| Short task |
Copy word for word the stretch of lines in the dataset entries below, from the line that contains "Screen dimensions: 689x385" through the line that contains "Action: point(1361,34)", with both of those lines included.

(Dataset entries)
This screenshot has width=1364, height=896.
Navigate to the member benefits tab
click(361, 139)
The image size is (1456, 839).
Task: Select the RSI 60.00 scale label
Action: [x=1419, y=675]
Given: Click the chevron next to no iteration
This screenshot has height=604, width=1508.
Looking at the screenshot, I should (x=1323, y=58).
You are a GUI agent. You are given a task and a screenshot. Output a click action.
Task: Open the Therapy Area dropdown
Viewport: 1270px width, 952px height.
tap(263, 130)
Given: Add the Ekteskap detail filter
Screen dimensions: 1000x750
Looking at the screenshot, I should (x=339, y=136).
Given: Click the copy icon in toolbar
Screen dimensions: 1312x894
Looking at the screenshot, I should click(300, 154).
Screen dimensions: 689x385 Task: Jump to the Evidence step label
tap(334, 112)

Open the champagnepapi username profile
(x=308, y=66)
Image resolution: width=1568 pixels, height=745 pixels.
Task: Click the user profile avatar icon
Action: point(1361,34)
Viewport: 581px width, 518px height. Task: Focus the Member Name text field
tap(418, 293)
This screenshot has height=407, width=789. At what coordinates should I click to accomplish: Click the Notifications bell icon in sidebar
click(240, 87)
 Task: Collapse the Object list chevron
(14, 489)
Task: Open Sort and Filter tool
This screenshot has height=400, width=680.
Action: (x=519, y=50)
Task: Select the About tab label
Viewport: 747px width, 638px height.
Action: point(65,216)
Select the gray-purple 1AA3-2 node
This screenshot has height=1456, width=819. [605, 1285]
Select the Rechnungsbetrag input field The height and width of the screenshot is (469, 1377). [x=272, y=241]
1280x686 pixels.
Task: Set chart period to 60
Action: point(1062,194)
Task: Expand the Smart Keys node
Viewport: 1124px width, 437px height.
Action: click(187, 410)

| Complete answer |
Screen dimensions: 689x385 Task: Jump to the Evidence step label
tap(334, 112)

Open the champagnepapi username profile
(x=308, y=66)
Image resolution: width=1568 pixels, height=745 pixels.
Task: Click the user profile avatar icon
Action: point(1361,34)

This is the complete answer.